WORK INSTRUCTION:
Below, locate the line that contains "Screen dimensions: 898x709". Repeat exactly from that line to the line that contains "Task: Click the 参数值 column label", inclusive, leaving out the pictures.

SUPPLIED ENTRIES:
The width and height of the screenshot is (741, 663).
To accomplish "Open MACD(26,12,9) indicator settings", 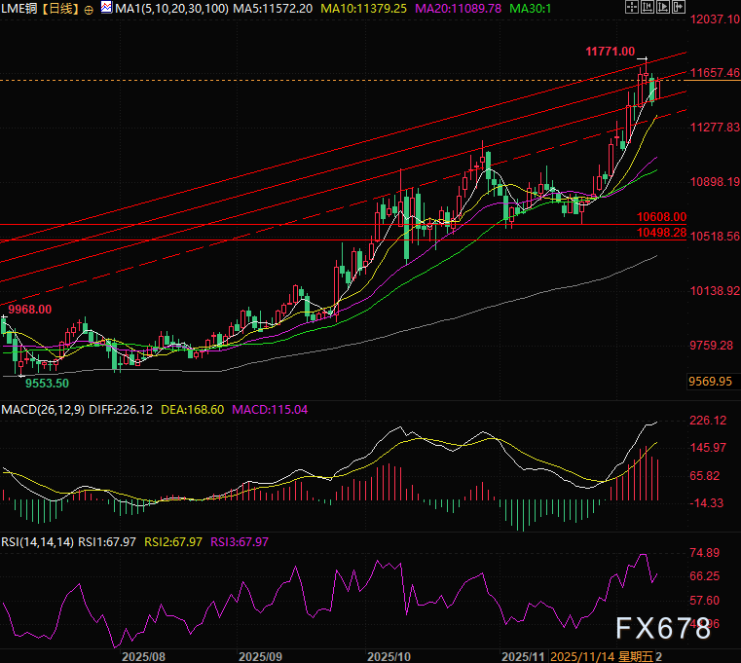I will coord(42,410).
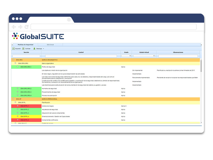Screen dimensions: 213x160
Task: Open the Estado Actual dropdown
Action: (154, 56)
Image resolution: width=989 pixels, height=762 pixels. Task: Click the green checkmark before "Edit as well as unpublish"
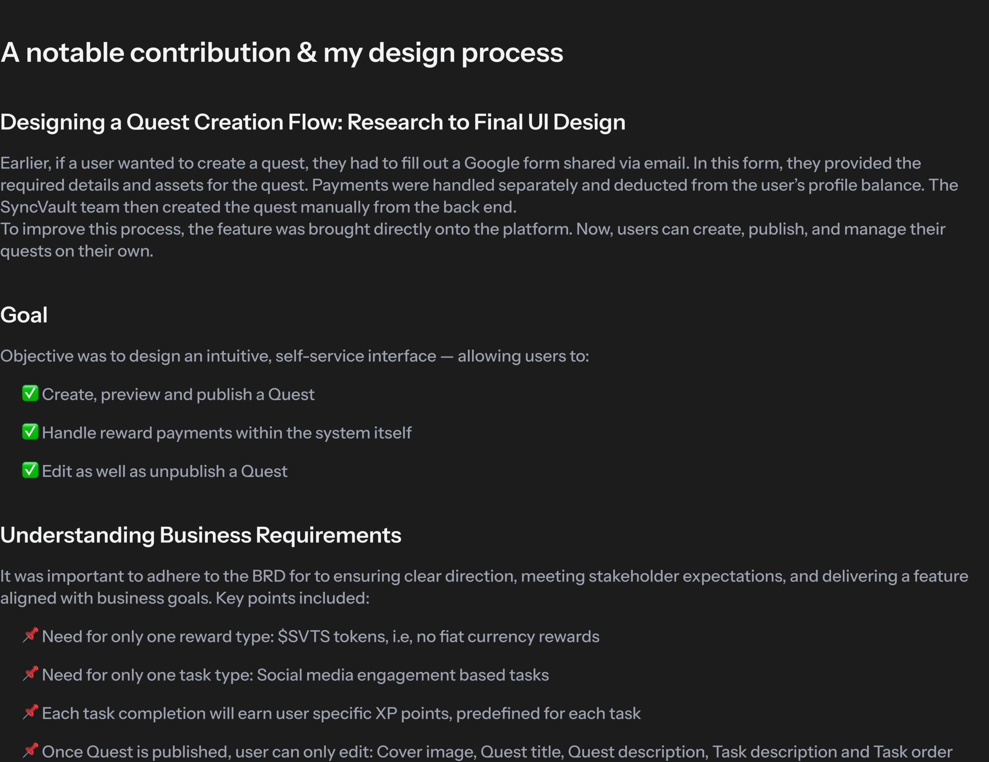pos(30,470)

--

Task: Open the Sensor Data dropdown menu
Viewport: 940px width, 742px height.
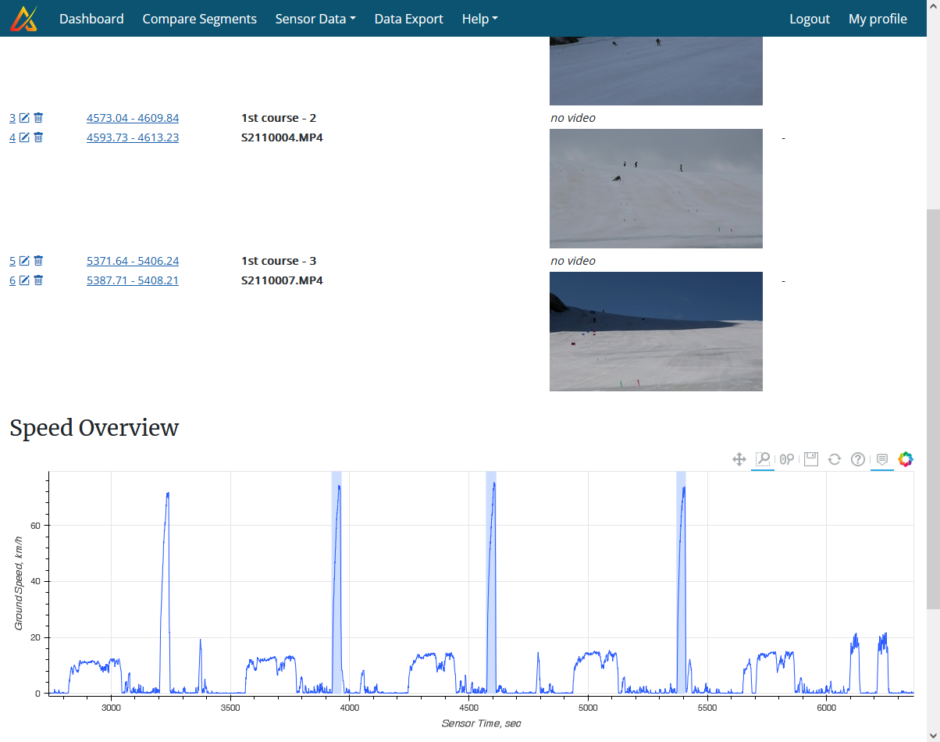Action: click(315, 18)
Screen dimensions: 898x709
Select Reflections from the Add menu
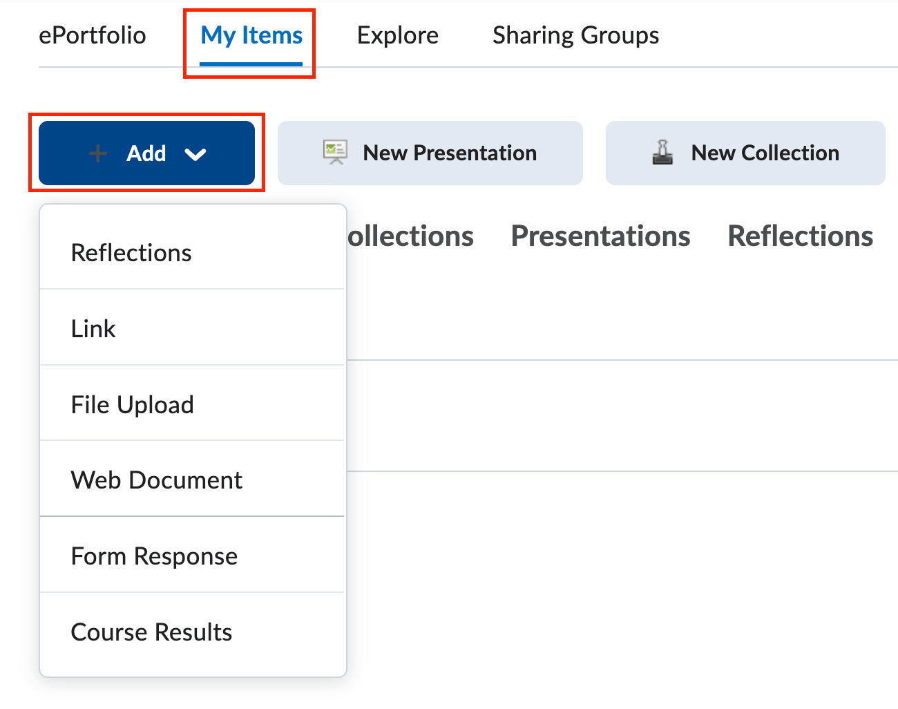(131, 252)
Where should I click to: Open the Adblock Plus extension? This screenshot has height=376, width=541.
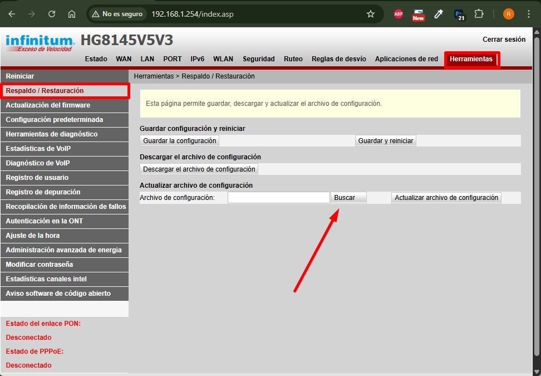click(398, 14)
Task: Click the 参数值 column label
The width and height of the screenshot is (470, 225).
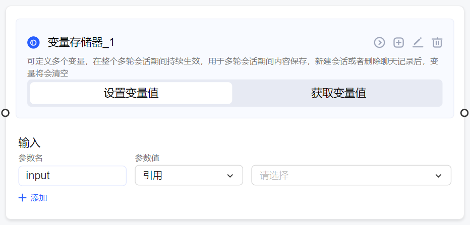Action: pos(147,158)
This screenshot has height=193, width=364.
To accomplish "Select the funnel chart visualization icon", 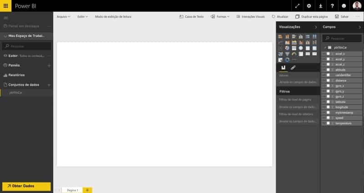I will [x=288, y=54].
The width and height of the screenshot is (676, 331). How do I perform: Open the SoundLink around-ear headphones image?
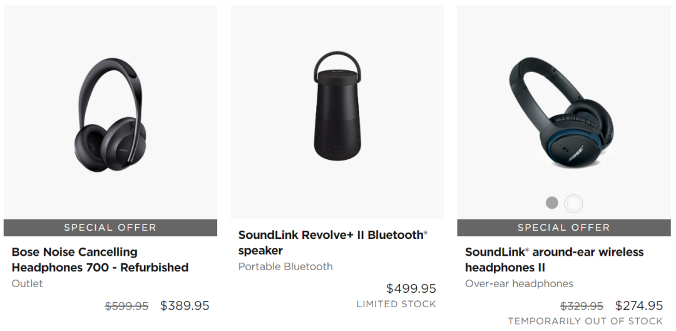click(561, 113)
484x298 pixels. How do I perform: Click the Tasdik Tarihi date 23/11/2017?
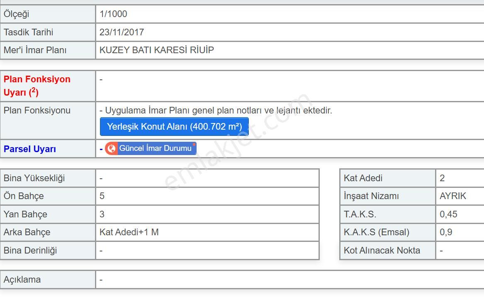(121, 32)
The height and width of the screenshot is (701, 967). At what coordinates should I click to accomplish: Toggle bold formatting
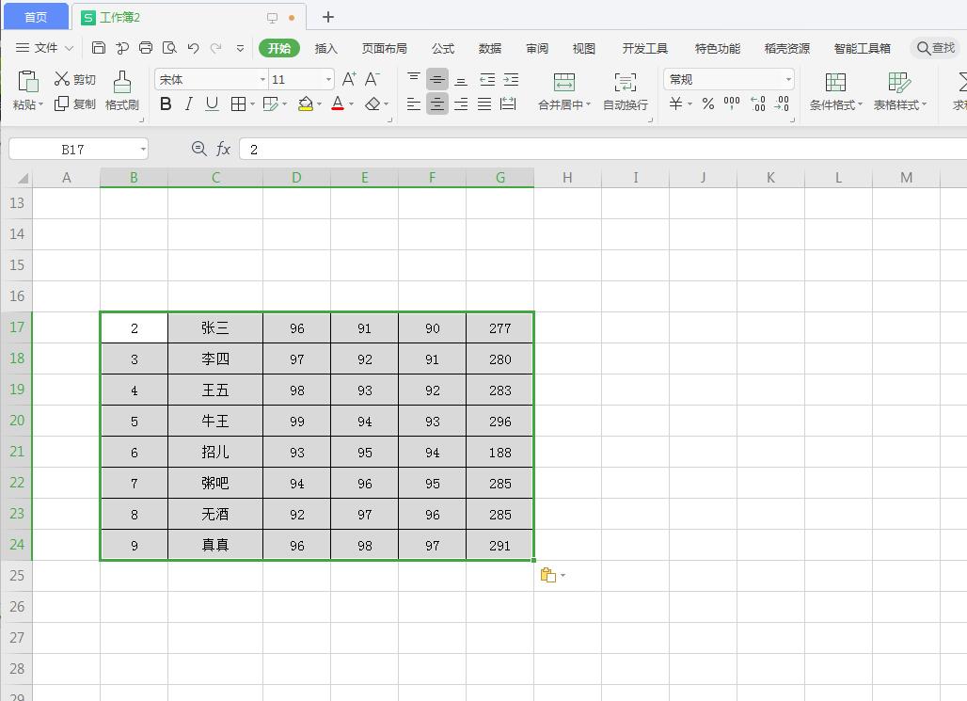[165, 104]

---

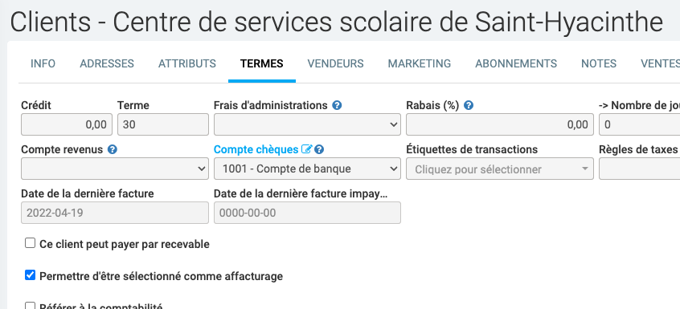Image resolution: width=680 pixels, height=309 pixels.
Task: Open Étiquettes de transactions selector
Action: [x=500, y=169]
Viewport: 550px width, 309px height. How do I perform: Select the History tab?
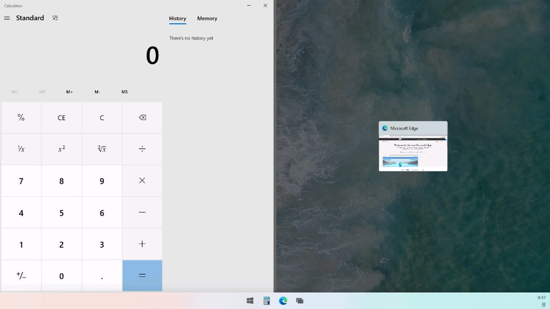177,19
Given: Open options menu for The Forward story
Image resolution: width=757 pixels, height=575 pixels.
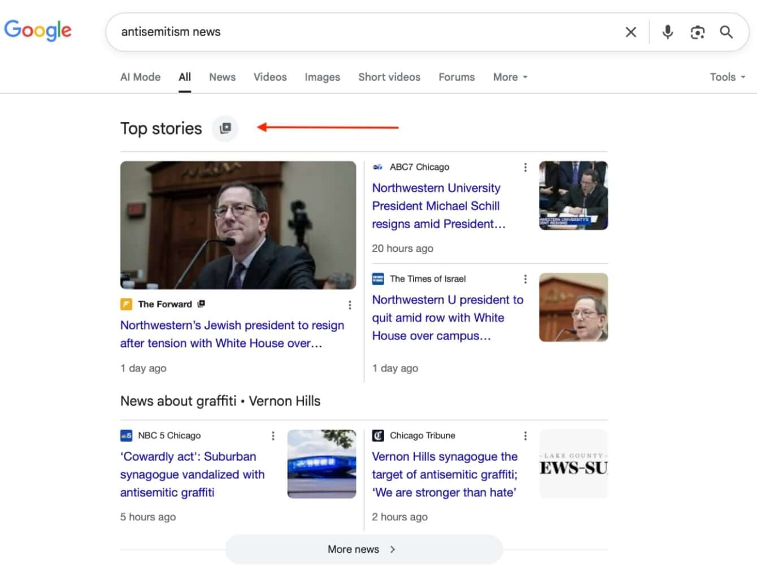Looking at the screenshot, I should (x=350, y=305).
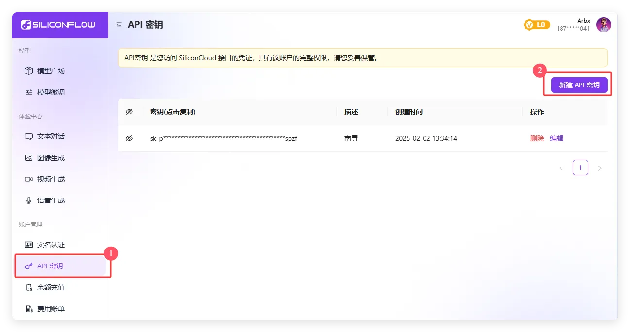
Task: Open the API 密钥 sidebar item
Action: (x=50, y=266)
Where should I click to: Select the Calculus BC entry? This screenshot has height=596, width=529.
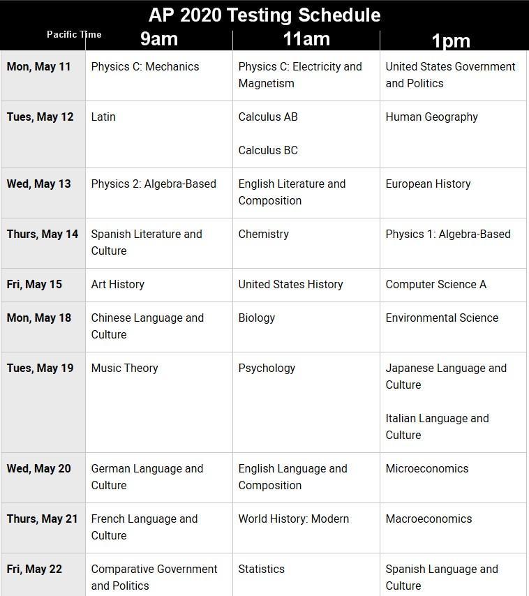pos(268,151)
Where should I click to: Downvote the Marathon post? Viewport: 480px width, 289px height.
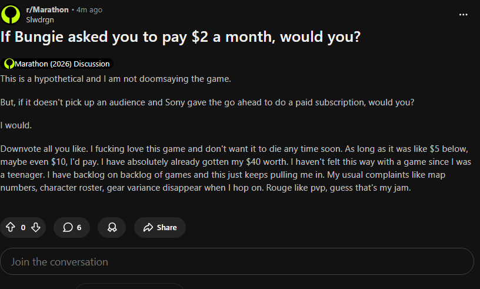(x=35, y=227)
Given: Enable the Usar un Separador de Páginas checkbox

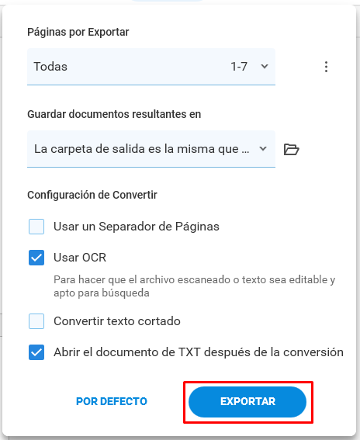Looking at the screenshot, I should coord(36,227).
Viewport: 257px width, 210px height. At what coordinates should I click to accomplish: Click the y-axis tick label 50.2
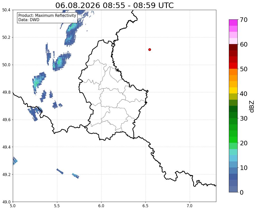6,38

RESPONSE BELOW:
Screen dimensions: 898x709
Select Reflections from the Add menu
(131, 252)
Where should I click to: Open the Adblock Plus extension? This screenshot has height=376, width=541.
click(398, 14)
Task: Click the 参数值 column label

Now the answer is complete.